**Exercise instructions**
Transcribe, word for word and without additions, each line below from the one containing "Task: Share article on Reddit icon" through the one containing "This screenshot has height=379, width=868.", both ends included.
Top of Input data
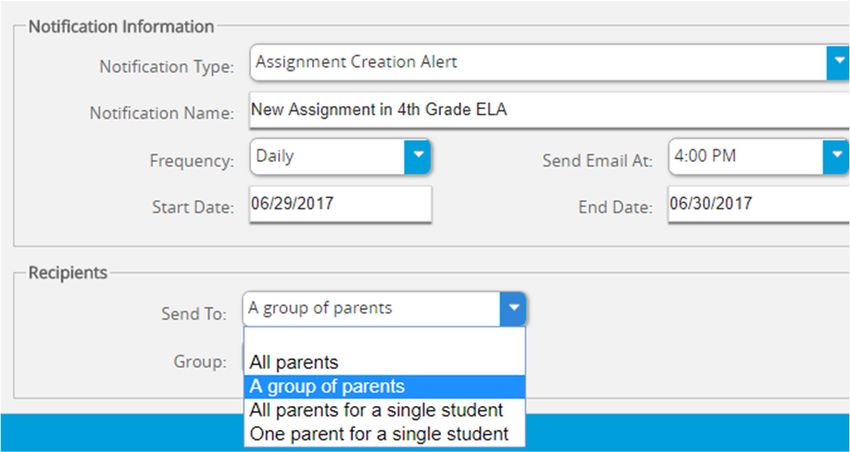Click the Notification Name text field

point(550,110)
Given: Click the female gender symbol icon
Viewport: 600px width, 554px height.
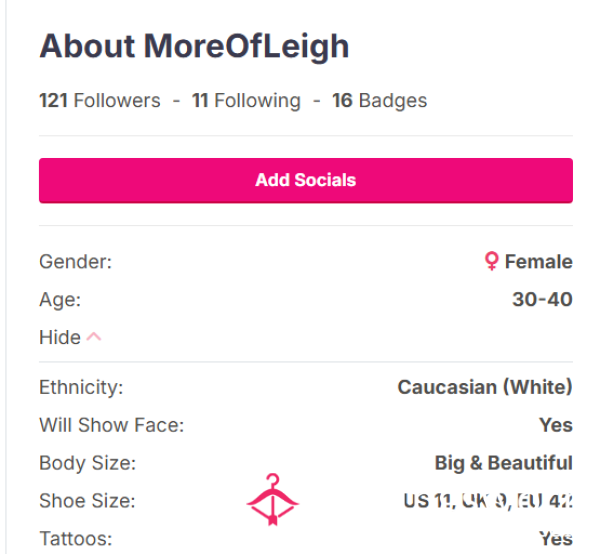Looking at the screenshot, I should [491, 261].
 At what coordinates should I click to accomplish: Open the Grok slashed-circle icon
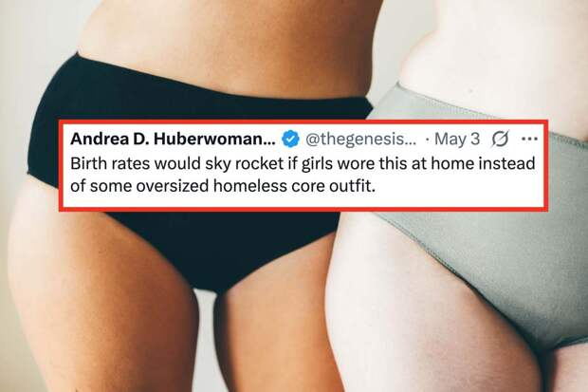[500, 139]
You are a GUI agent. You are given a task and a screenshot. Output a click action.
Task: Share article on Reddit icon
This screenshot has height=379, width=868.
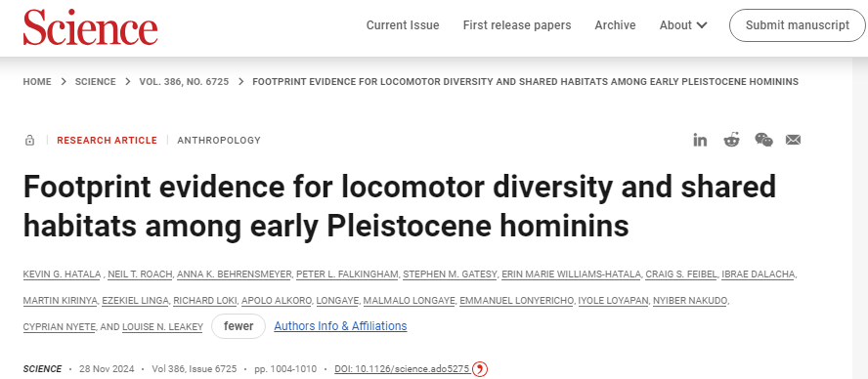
Bottom of Input data
Top of Input data
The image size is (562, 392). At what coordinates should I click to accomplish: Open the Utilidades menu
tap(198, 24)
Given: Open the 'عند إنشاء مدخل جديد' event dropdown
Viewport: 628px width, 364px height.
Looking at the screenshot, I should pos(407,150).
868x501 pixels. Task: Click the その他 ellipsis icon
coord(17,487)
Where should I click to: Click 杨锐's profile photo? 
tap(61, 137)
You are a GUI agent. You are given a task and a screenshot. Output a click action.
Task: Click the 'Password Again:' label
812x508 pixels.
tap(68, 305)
Bottom of Input data
**Exercise output**
Task: Share article on Reddit icon
This screenshot has height=379, width=868.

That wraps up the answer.